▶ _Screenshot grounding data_
..............................

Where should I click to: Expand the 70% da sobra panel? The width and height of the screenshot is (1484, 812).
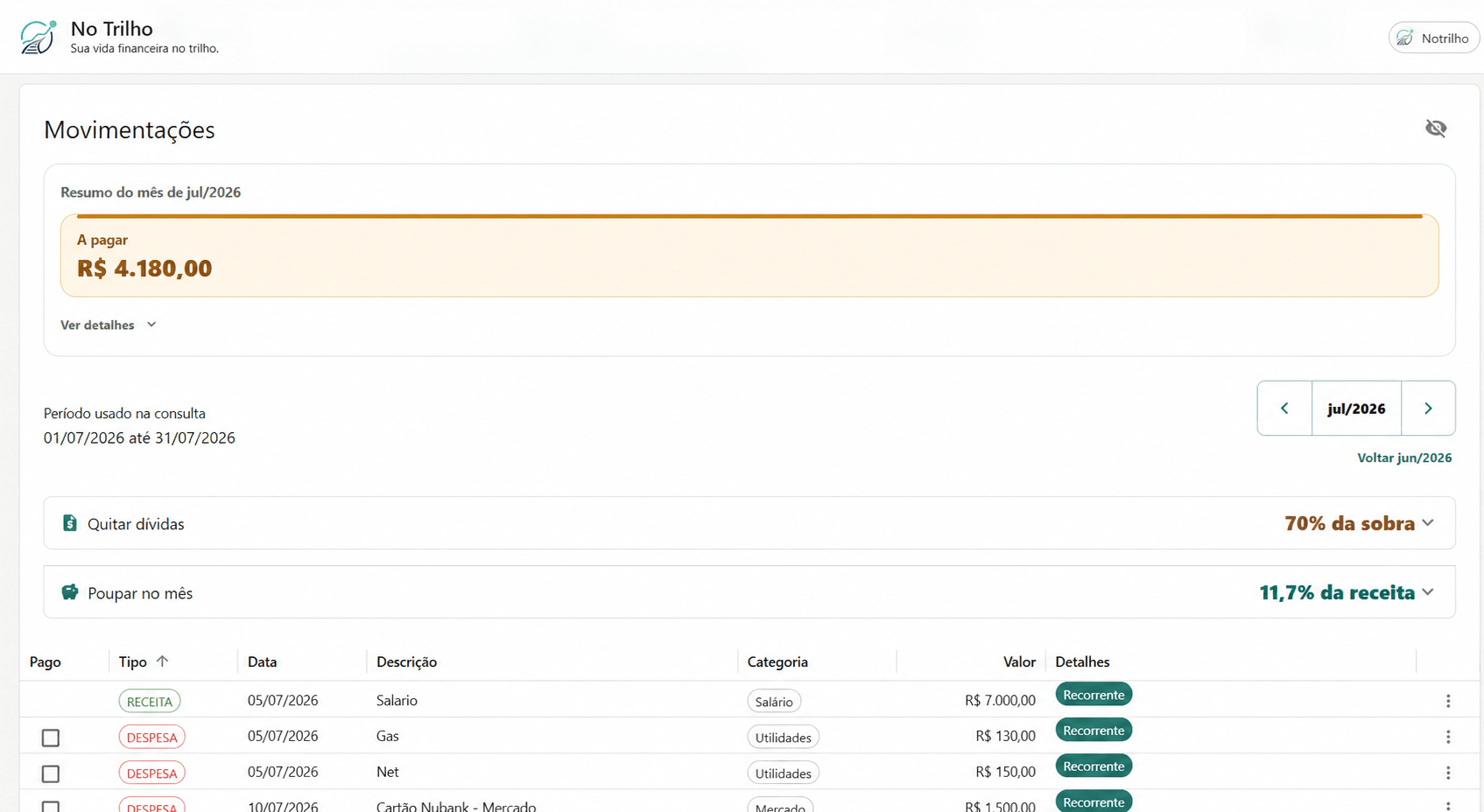click(1359, 523)
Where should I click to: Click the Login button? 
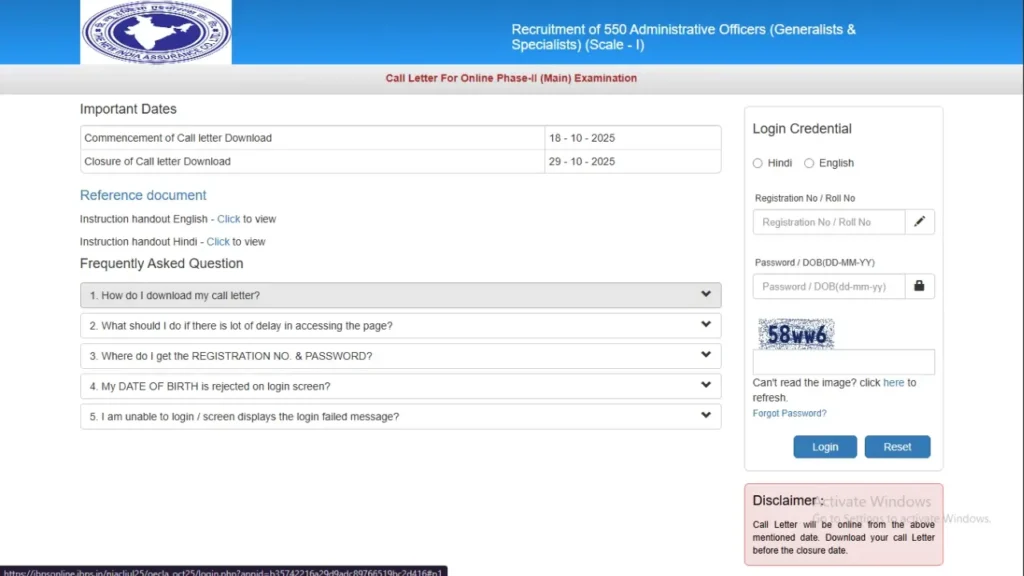[x=825, y=446]
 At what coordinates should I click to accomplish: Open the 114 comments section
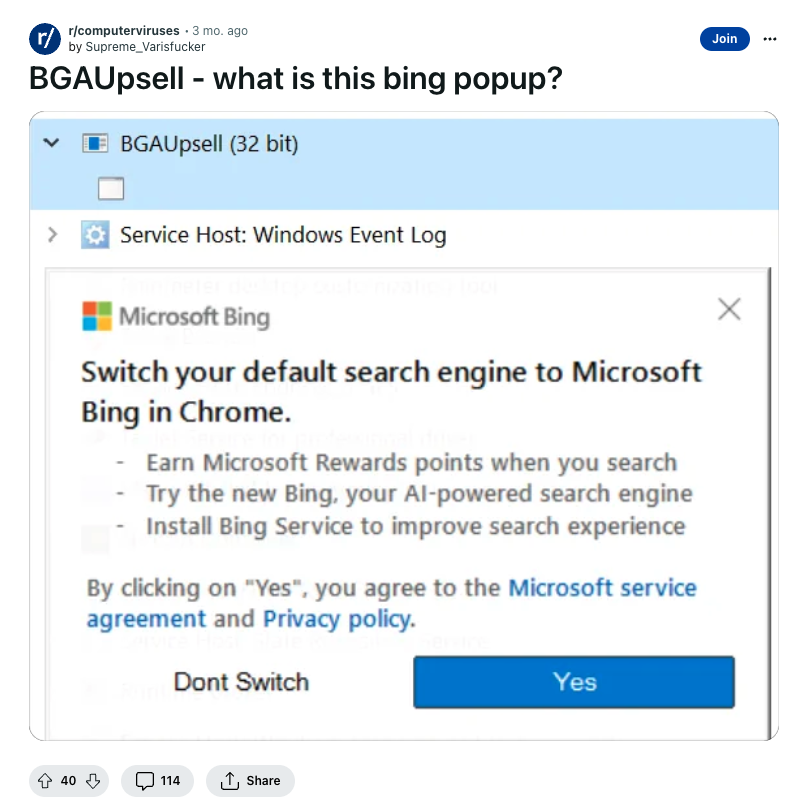tap(158, 780)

..............................

▶ _PROBLEM TO WORK ON_
Your task is to set down the records shown above exactly, minus any pictures.

▶ _THE COMPLETED TASK_
Where should I click to: Expand the 70% da sobra panel? The width and height of the screenshot is (1484, 812).
click(1359, 523)
Where should I click to: Click the Login button? 
[x=825, y=446]
 At what coordinates should I click to accomplish: Open the 114 comments section
tap(158, 780)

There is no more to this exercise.